== ASSIGNMENT ==
Which lines run from the line with "Click the 0.4/8.0" through the line with "Task: Click トップページに戻る" in the entries below? Print them exactly, both ends included, and nothing more.

::: INPUT RECORDS :::

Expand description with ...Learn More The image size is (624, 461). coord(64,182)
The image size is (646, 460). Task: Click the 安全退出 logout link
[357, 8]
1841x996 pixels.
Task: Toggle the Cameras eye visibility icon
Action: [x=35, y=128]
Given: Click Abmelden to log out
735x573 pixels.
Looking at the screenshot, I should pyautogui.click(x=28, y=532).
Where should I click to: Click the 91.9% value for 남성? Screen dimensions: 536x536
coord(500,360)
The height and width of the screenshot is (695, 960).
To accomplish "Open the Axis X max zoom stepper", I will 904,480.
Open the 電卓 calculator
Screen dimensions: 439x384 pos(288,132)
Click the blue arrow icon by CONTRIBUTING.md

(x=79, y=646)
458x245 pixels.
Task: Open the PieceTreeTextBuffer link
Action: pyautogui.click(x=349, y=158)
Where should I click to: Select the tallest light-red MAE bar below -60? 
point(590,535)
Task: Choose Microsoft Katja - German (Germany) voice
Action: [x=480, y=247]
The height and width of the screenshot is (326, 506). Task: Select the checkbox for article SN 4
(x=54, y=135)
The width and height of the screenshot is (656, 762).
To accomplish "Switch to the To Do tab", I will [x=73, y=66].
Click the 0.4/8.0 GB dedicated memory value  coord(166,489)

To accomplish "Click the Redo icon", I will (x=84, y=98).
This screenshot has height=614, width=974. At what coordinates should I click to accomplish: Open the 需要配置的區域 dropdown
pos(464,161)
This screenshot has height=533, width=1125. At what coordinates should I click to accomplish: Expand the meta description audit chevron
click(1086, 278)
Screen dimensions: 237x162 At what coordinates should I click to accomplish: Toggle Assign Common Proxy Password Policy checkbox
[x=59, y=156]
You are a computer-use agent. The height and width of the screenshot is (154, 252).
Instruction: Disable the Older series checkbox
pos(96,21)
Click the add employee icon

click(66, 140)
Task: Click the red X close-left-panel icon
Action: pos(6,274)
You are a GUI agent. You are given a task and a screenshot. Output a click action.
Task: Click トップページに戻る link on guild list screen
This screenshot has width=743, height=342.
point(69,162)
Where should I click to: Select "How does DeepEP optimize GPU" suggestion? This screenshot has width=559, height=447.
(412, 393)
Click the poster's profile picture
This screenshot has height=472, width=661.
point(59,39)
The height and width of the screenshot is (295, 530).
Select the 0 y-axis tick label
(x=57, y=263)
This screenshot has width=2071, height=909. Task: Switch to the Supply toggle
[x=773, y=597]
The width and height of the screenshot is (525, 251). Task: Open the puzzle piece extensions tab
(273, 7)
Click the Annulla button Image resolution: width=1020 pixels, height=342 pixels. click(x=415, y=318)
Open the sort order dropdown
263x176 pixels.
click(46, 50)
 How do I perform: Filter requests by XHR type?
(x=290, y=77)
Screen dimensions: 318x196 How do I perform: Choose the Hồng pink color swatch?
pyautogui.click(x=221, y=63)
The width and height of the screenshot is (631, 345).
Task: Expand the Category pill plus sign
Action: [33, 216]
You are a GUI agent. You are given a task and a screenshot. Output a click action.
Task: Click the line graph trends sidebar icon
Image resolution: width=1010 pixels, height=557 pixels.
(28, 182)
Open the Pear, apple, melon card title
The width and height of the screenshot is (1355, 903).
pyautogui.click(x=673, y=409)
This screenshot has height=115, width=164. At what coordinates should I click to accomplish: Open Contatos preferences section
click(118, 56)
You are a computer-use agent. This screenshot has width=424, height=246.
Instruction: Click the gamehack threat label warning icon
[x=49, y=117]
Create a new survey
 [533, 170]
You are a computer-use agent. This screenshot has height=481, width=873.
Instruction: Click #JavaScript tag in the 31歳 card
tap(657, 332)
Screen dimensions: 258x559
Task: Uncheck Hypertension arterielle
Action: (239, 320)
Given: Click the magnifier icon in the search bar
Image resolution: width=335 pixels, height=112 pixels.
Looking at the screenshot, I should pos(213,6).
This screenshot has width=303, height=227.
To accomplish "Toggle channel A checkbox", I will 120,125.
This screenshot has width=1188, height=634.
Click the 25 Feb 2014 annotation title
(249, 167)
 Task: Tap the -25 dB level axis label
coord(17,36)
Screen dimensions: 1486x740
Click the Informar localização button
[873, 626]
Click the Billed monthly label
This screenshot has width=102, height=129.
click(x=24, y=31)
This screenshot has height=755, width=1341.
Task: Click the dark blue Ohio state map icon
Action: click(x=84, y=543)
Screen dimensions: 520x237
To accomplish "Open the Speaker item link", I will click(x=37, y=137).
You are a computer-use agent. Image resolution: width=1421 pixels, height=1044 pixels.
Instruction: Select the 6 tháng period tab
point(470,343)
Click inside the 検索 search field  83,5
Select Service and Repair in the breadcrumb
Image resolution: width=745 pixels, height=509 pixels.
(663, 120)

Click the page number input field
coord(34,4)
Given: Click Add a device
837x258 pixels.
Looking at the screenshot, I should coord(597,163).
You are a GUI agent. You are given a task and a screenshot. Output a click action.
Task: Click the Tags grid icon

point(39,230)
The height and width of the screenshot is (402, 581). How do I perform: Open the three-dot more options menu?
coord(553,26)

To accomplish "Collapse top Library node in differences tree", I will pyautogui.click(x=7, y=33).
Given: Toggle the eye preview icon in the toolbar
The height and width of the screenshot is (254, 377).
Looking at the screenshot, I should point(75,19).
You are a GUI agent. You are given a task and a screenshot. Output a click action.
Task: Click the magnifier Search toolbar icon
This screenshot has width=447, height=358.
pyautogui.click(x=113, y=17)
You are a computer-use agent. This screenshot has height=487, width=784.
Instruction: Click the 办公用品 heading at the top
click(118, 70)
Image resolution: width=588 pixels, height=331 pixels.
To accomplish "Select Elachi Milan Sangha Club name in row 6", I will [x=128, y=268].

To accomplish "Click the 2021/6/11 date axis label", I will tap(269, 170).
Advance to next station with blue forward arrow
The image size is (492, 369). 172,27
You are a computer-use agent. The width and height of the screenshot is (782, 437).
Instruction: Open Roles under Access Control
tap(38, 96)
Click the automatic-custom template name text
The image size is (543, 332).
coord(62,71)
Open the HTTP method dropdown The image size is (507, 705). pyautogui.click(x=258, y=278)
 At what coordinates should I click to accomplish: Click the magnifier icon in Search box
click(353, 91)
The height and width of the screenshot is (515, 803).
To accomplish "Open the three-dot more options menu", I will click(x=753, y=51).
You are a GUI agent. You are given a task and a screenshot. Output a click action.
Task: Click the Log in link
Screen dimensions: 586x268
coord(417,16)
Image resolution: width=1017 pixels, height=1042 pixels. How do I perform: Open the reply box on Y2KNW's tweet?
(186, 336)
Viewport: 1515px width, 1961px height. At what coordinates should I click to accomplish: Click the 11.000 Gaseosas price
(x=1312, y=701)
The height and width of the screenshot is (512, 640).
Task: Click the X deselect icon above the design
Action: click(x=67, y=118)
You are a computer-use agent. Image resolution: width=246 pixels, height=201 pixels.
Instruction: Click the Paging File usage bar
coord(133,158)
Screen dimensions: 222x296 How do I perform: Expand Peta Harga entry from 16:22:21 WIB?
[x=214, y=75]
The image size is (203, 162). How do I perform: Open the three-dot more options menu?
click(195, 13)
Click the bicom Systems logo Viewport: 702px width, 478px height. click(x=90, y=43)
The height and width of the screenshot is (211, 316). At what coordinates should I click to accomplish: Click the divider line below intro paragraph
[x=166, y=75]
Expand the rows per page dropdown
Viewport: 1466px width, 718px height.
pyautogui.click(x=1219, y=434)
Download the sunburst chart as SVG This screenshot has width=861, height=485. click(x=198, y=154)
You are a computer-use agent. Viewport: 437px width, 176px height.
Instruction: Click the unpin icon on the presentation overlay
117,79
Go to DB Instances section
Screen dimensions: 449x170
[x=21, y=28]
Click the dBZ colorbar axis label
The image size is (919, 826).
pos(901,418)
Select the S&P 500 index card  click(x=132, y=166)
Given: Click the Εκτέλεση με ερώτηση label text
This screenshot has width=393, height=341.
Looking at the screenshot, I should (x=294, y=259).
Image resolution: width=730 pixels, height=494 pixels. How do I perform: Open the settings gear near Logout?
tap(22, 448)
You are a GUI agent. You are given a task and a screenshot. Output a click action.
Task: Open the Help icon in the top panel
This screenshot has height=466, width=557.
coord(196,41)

:::

== ANSWER AREA ==
Click the 0.4/8.0 GB dedicated memory value  coord(166,489)

To accomplish "Click the Redo icon", I will (x=84, y=98).
This screenshot has height=614, width=974. At what coordinates should I click to accomplish: Open the 需要配置的區域 dropdown
pos(464,161)
This screenshot has height=533, width=1125. At what coordinates should I click to accomplish: Expand the meta description audit chevron
click(1086, 278)
Screen dimensions: 237x162 At what coordinates should I click to accomplish: Toggle Assign Common Proxy Password Policy checkbox
[x=59, y=156]
You are a computer-use agent. The height and width of the screenshot is (154, 252).
Instruction: Disable the Older series checkbox
pos(96,21)
Click the add employee icon

click(66, 140)
Task: Click the red X close-left-panel icon
Action: pos(6,274)
You are a GUI agent. You are given a task and a screenshot. Output a click action.
Task: Click トップページに戻る link on guild list screen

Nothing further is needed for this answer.